**ASSIGNMENT**
Every record must be repeated exactly, with no omission.

**EXCERPTED RECORDS**
━━━━━━━━━━
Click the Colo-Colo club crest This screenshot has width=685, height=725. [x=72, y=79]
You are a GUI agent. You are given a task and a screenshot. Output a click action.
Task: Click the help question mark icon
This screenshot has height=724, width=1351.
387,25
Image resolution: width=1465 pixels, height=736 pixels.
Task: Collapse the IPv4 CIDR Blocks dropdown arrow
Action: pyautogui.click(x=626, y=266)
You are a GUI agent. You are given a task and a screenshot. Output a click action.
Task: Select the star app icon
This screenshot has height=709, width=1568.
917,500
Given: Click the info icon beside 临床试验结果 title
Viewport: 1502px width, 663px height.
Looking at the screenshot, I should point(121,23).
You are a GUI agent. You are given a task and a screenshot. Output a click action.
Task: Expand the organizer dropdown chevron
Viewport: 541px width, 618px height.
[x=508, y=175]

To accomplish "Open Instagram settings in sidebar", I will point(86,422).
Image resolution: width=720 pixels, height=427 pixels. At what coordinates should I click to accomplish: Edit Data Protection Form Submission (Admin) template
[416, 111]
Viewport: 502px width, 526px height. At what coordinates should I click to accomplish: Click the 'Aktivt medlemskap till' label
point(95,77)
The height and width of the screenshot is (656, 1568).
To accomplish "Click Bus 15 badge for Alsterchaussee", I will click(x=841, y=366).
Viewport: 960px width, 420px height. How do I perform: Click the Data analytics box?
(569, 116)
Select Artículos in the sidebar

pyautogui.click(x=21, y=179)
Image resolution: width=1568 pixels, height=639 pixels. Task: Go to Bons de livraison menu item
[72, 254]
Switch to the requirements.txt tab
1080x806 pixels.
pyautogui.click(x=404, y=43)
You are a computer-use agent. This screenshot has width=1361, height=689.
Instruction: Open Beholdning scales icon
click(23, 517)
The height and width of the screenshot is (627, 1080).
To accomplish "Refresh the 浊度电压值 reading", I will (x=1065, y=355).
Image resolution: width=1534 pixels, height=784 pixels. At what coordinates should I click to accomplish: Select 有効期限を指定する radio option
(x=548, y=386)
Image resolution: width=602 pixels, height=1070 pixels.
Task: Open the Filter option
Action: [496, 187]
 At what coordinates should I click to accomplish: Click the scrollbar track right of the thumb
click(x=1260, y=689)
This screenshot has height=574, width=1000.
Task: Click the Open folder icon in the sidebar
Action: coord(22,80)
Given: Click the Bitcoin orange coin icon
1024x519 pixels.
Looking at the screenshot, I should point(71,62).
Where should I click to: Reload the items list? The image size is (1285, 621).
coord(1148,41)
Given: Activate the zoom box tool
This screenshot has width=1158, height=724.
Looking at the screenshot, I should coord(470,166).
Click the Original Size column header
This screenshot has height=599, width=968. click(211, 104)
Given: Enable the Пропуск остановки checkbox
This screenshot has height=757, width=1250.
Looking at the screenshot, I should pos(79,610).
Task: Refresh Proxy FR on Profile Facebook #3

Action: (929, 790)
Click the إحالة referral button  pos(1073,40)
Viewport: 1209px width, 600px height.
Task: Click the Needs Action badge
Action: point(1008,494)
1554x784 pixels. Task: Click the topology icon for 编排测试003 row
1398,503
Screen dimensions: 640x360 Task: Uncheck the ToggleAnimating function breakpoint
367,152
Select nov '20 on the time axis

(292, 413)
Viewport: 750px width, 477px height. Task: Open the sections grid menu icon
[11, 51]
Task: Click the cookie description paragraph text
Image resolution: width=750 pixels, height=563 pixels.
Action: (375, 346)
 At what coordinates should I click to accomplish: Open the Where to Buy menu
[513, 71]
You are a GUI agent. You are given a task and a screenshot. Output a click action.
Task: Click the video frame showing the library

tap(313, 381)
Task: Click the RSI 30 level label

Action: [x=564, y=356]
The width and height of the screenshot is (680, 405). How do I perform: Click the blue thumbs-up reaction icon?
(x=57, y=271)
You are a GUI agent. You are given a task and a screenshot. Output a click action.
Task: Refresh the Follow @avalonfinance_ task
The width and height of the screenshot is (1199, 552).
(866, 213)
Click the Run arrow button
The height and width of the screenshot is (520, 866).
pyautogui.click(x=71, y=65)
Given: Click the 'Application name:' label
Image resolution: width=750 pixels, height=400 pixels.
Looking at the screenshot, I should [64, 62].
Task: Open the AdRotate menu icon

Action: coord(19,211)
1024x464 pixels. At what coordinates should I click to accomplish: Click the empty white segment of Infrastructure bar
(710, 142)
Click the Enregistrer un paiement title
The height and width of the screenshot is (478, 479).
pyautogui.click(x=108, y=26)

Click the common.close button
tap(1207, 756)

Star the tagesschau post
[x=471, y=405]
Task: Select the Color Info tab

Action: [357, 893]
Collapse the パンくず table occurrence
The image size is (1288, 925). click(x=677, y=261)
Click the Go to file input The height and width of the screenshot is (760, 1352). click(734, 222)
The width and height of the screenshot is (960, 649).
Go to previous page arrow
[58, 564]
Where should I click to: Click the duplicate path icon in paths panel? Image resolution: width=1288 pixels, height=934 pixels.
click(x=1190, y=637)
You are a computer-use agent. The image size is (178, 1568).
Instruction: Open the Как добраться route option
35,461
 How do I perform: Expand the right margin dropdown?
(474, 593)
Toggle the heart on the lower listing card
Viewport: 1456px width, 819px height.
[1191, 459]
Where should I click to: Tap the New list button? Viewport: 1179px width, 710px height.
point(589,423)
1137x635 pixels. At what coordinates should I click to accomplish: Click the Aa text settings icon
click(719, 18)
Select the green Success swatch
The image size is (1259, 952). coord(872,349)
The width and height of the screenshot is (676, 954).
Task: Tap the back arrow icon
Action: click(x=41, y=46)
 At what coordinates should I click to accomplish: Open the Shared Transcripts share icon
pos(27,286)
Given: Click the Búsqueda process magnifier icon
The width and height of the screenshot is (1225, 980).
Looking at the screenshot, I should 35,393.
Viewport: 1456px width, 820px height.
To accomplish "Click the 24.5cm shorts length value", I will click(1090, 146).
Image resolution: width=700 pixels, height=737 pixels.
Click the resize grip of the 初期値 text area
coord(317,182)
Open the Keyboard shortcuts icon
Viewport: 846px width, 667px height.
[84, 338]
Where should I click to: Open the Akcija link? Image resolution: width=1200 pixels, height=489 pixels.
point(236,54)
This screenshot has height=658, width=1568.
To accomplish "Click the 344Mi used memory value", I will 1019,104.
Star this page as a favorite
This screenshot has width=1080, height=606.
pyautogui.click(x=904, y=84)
━━━━━━━━━━
**THE COMPLETED TASK**
Click the Colo-Colo club crest This screenshot has width=685, height=725. [x=72, y=79]
You are a GUI agent. You are given a task and a screenshot. Output a click action.
Task: Click the help question mark icon
This screenshot has height=724, width=1351.
387,25
Image resolution: width=1465 pixels, height=736 pixels.
Task: Collapse the IPv4 CIDR Blocks dropdown arrow
Action: pyautogui.click(x=626, y=266)
You are a GUI agent. You are given a task and a screenshot. Output a click action.
Task: Select the star app icon
This screenshot has height=709, width=1568.
917,500
Given: Click the info icon beside 临床试验结果 title
Viewport: 1502px width, 663px height.
Looking at the screenshot, I should point(121,23).
You are a GUI agent. You are given a task and a screenshot. Output a click action.
Task: Expand the organizer dropdown chevron
Viewport: 541px width, 618px height.
[x=508, y=175]

To accomplish "Open Instagram settings in sidebar", I will point(86,422).
Image resolution: width=720 pixels, height=427 pixels. At what coordinates should I click to accomplish: Edit Data Protection Form Submission (Admin) template
[416, 111]
Viewport: 502px width, 526px height. At what coordinates should I click to accomplish: Click the 'Aktivt medlemskap till' label
point(95,77)
The height and width of the screenshot is (656, 1568).
To accomplish "Click Bus 15 badge for Alsterchaussee", I will click(x=841, y=366).
Viewport: 960px width, 420px height. How do I perform: Click the Data analytics box?
(569, 116)
Select Artículos in the sidebar

pyautogui.click(x=21, y=179)
Image resolution: width=1568 pixels, height=639 pixels. Task: Go to Bons de livraison menu item
[72, 254]
Switch to the requirements.txt tab
1080x806 pixels.
pyautogui.click(x=404, y=43)
You are a computer-use agent. This screenshot has width=1361, height=689.
Instruction: Open Beholdning scales icon
click(23, 517)
The height and width of the screenshot is (627, 1080).
To accomplish "Refresh the 浊度电压值 reading", I will (x=1065, y=355).
Image resolution: width=1534 pixels, height=784 pixels. At what coordinates should I click to accomplish: Select 有効期限を指定する radio option
(x=548, y=386)
Image resolution: width=602 pixels, height=1070 pixels.
Task: Open the Filter option
Action: [496, 187]
 At what coordinates should I click to accomplish: Click the scrollbar track right of the thumb
click(x=1260, y=689)
This screenshot has height=574, width=1000.
Task: Click the Open folder icon in the sidebar
Action: coord(22,80)
Given: Click the Bitcoin orange coin icon
1024x519 pixels.
Looking at the screenshot, I should point(71,62).
Where should I click to: Reload the items list? The image size is (1285, 621).
coord(1148,41)
Given: Activate the zoom box tool
This screenshot has width=1158, height=724.
Looking at the screenshot, I should coord(470,166).
Click the Original Size column header
This screenshot has height=599, width=968. click(211, 104)
Given: Enable the Пропуск остановки checkbox
This screenshot has height=757, width=1250.
Looking at the screenshot, I should pos(79,610).
Task: Refresh Proxy FR on Profile Facebook #3

Action: (929, 790)
Click the إحالة referral button  pos(1073,40)
Viewport: 1209px width, 600px height.
Task: Click the Needs Action badge
Action: point(1008,494)
1554x784 pixels. Task: Click the topology icon for 编排测试003 row
1398,503
Screen dimensions: 640x360 Task: Uncheck the ToggleAnimating function breakpoint
367,152
Select nov '20 on the time axis

(292, 413)
Viewport: 750px width, 477px height. Task: Open the sections grid menu icon
[11, 51]
Task: Click the cookie description paragraph text
Image resolution: width=750 pixels, height=563 pixels.
Action: (375, 346)
 At what coordinates should I click to accomplish: Open the Where to Buy menu
[513, 71]
You are a GUI agent. You are given a task and a screenshot. Output a click action.
Task: Click the video frame showing the library

tap(313, 381)
Task: Click the RSI 30 level label

Action: [x=564, y=356]
The width and height of the screenshot is (680, 405). How do I perform: Click the blue thumbs-up reaction icon?
(x=57, y=271)
You are a GUI agent. You are given a task and a screenshot. Output a click action.
Task: Refresh the Follow @avalonfinance_ task
The width and height of the screenshot is (1199, 552).
(866, 213)
Click the Run arrow button
The height and width of the screenshot is (520, 866).
pyautogui.click(x=71, y=65)
Given: Click the 'Application name:' label
Image resolution: width=750 pixels, height=400 pixels.
Looking at the screenshot, I should [64, 62].
Task: Open the AdRotate menu icon

Action: coord(19,211)
1024x464 pixels. At what coordinates should I click to accomplish: Click the empty white segment of Infrastructure bar
(710, 142)
Click the Enregistrer un paiement title
The height and width of the screenshot is (478, 479).
pyautogui.click(x=108, y=26)

Click the common.close button
tap(1207, 756)

Star the tagesschau post
[x=471, y=405]
Task: Select the Color Info tab

Action: [357, 893]
Collapse the パンくず table occurrence
The image size is (1288, 925). click(x=677, y=261)
Click the Go to file input The height and width of the screenshot is (760, 1352). click(734, 222)
The width and height of the screenshot is (960, 649).
Go to previous page arrow
[58, 564]
Where should I click to: Click the duplicate path icon in paths panel? Image resolution: width=1288 pixels, height=934 pixels.
click(x=1190, y=637)
You are a computer-use agent. The image size is (178, 1568).
Instruction: Open the Как добраться route option
35,461
 How do I perform: Expand the right margin dropdown?
(474, 593)
Toggle the heart on the lower listing card
Viewport: 1456px width, 819px height.
[1191, 459]
Where should I click to: Tap the New list button? Viewport: 1179px width, 710px height.
point(589,423)
1137x635 pixels. At what coordinates should I click to accomplish: Click the Aa text settings icon
click(719, 18)
Select the green Success swatch
The image size is (1259, 952). coord(872,349)
The width and height of the screenshot is (676, 954).
Task: Tap the back arrow icon
Action: click(x=41, y=46)
 At what coordinates should I click to accomplish: Open the Shared Transcripts share icon
pos(27,286)
Given: Click the Búsqueda process magnifier icon
The width and height of the screenshot is (1225, 980).
Looking at the screenshot, I should 35,393.
Viewport: 1456px width, 820px height.
To accomplish "Click the 24.5cm shorts length value", I will click(1090, 146).
Image resolution: width=700 pixels, height=737 pixels.
Click the resize grip of the 初期値 text area
coord(317,182)
Open the Keyboard shortcuts icon
Viewport: 846px width, 667px height.
[84, 338]
Where should I click to: Open the Akcija link? Image resolution: width=1200 pixels, height=489 pixels.
point(236,54)
This screenshot has height=658, width=1568.
To accomplish "Click the 344Mi used memory value", I will 1019,104.
Star this page as a favorite
This screenshot has width=1080, height=606.
pyautogui.click(x=904, y=84)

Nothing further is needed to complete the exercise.